Por antigüedad, algunos comerciantes ambulantes no cuentan con permiso formal




Por Gabriela Arreola

Heliodoro Gómez Vázquez, director de Padrón y Licencias en el municipio, asegura que los problemas con el comercio ambulante en la ciudad no son algo nuevo, sino que históricamente y no sólo en Lagos de Moreno, el control de las personas que realizan transacciones en la vía pública representa un desafío constante.

Sí se cuenta con padrones, pero algunos comerciantes no tienen permisos

Acerca de los padrones con los que cuenta la dependencia, el servidor público asegura que tienen documentos que contienen información sobre las personas que se dedican a cada tipo de comercio en espacios públicos. Los tipos son: semifijo, ambulante, de temporada y mercados sobre ruedas o tianguis. Además, señala que la mayoría de los comerciantes no cuentan con un permiso formal, debido a la antigüedad que tienen:

«La mayoría de estos comerciantes, sobre todo lo que se instalan en lo que es la 31 de marzo y 5 de mayo, tienen aproximadamente de 18 a 30 años cada uno de ellos, y se instalan con tolerancia. No hay un permiso formal, establecido, porque de repente si hay una festividad o necesidad de vialidad, eventos cívicos, no se les deja instalar, pero es una tradición que tiene muchos años de que se instalen ciertos comerciantes en esas zonas».

Las zonas en que estos comercios se instalan son en las calles Agustín Rivera, Colinas de San Javier, La Laguna, San Miguel y Las Palmas. Por su parte, también están aquellos de temporada que responden a festividades como el 14 de febrero, el 10 de mayo, Navidad, 12 de diciembre y 6 de enero.

Zona centro libre de comercio

Con referencia a los espacios que poco a poco habían sido utilizados para comerciar en la zona centro de la ciudad, Gómez Vázquez dice lo siguiente:

«Sobre la plaza cívica, esas áreas desde hace más de un año están a cargo bajo la coordinación, supervisión y autorización de la Secretaría del Ayuntamiento. Mucha gente se sobresaturó en peticiones de esas áreas específicas y en el último mes de noviembre y diciembre se sobresaturó de tal manera que empezamos a generar conflictos con áreas establecidas. Eso nos llevó a que el presidente tomara la determinación de que a partir de que se cumplieran los permisos en el mes de enero, limpiáramos esa zona, la zona centro. Creó molestia, una molestia natural porque ellos ya venían de manera reiterativa usando esos espacios».

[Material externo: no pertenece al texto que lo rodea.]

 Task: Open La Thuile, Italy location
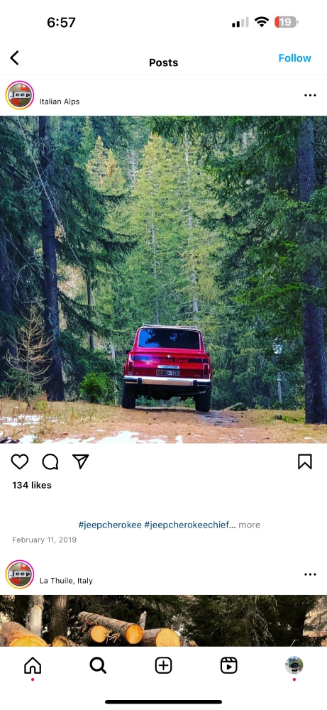coord(66,581)
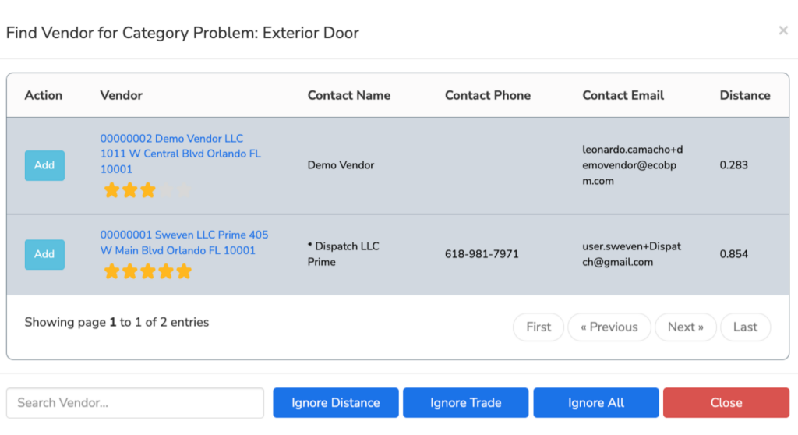Click the first star of Demo Vendor rating
The image size is (798, 435).
pos(111,190)
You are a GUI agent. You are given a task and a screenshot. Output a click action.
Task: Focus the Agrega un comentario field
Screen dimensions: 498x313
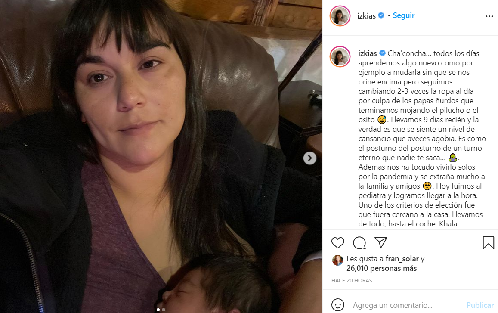pyautogui.click(x=406, y=305)
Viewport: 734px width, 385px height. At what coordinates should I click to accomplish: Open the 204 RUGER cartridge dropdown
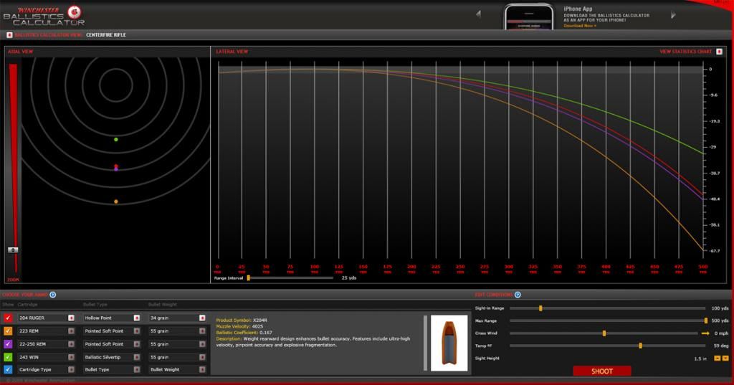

Gómez Vázquez reconoce que todavía hay mucho por hacer para mantener en orden el comercio informal, sin embargo, dice que es importante tener en cuenta que detrás de estos negocios hay familias que viven con lo que obtienen a través de las ventas en la vía pública. Es necesario también atender las demandas de la sociedad, la cual pide un ordenamiento para el libre tránsito tanto de vehículos, como de peatones.